Why do we cling to beliefs when they’re threatened by facts?
People who read a passage that contradicted their viewpoint saw it as opinion.
By Cathleen O’Grady
Dec 6 2014
People hold beliefs for a complex variety of reasons. Some of these beliefs may be based on facts, but others may be based on ideas that can never be proved or disproven. For example, people who are against the death penalty might base their belief partly on evidence that the death penalty does not reduce violent crime (which could later be shown to be false), and partly on the notion that the death penalty violates a fundamental human right to life.
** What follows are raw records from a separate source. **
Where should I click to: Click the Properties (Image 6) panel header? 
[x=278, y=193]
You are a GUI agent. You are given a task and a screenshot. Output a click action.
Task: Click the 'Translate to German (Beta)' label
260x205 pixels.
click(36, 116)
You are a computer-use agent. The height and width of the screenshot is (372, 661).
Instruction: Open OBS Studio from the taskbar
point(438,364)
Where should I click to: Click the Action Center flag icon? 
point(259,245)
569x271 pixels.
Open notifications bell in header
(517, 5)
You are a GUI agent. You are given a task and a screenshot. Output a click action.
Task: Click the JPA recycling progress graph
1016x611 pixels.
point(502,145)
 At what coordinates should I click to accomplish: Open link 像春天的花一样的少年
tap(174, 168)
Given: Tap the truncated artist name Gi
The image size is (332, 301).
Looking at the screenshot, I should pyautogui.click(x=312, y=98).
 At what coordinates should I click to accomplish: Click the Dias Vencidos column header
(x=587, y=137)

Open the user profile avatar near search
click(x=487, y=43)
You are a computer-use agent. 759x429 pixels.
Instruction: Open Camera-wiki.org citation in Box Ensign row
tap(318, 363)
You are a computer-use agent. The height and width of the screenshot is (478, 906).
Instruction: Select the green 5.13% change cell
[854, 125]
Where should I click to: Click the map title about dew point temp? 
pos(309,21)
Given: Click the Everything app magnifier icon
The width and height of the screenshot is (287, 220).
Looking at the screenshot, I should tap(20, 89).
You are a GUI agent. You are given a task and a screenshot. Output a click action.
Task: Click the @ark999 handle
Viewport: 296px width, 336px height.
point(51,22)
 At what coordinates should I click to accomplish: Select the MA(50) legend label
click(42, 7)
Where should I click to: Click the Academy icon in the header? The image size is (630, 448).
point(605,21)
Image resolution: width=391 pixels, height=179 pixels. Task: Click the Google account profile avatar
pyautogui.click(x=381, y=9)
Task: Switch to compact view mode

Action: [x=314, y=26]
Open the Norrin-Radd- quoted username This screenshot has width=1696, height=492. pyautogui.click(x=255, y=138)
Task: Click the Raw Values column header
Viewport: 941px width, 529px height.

The latter is an unfalsifiable belief, because it can’t be changed purely by facts.
According to a new study in the Journal of Personality and Social Psychology, unfalsifiability is an important component of both religious and political beliefs. It allows people to hold their beliefs with more conviction, but it also alows them to become more polarized in those beliefs.
Currently, very little is known about why certain worldviews gain more mindshare in some populations, while others remain on the fringes. We also currently know only a little about how and why people continue to hold a belief in the face of contradictory evidence. Sometimes people argue on the basis of fact, questioning the quality of the evidence against their position, for example.
But it seems that people can also resort to emphasizing unfalsifiable reasons for holding a belief. This “defensive” function of unfalsifiability plays a role in both religion and politics; people can also use the unfalsifiability of their beliefs to defend them when they are threatened. The researchers also look at what they call the “offensive” function of unfalsifiability, which increases the strength of people’s religious and political beliefs.
To test the offensive function, the researchers manipulated how 103 participants perceived the falsifiability of religion. They used a survey to gauge participants’ existing level of religiosity, and then divided them randomly into two groups. Both groups read a fake news article reporting on an academic conference, with one version of the article reporting that science could one day solve the question of whether the supernatural exists, and the other version reporting that science can never know whether the supernatural exists—that is, that belief in the supernatural is unfalsifiable.
After reading, people completed a survey about their beliefs. Participants with higher religiosity saw their beliefs increase in strength if they had read the story with the unfalsifiable slant. People with lower religiosity did not show the same effect, indicating that “individual differences in the strength of … ideology predict the extent to which people turn to unfalsifiability,” write the authors.
However, they note, there could be another individual difference at work, driving both the high religiosity and the susceptibility to unfalsifiability, so they conducted another study on political beliefs. They asked 179 participants about their level of support for President Barack Obama, and then asked them to rate Obama’s performance on five issues: the health of American people, the happiness of American people, foreign policy, job creation, and the housing market. One group was told that the issues of job creation and housing could be objectively determined by evidence, while the other group was never told that Obama’s performance could be assessed with data.
The results showed that unfalsifiability led to polarization of beliefs. Opponents rated Obama’s performance more negatively than supporters, but the difference was larger in those who were never told about the data. This held true across all five issues, even though only two had been earmarked as falsifiable.
This indicates that just a mention of the possibility of falsifiability had created a “general mindset” where thinking about evidence was valued, according to the researchers. While this possibly needs more investigation, the overall results seem to indicate that unfalsifiability leads to more polarized beliefs.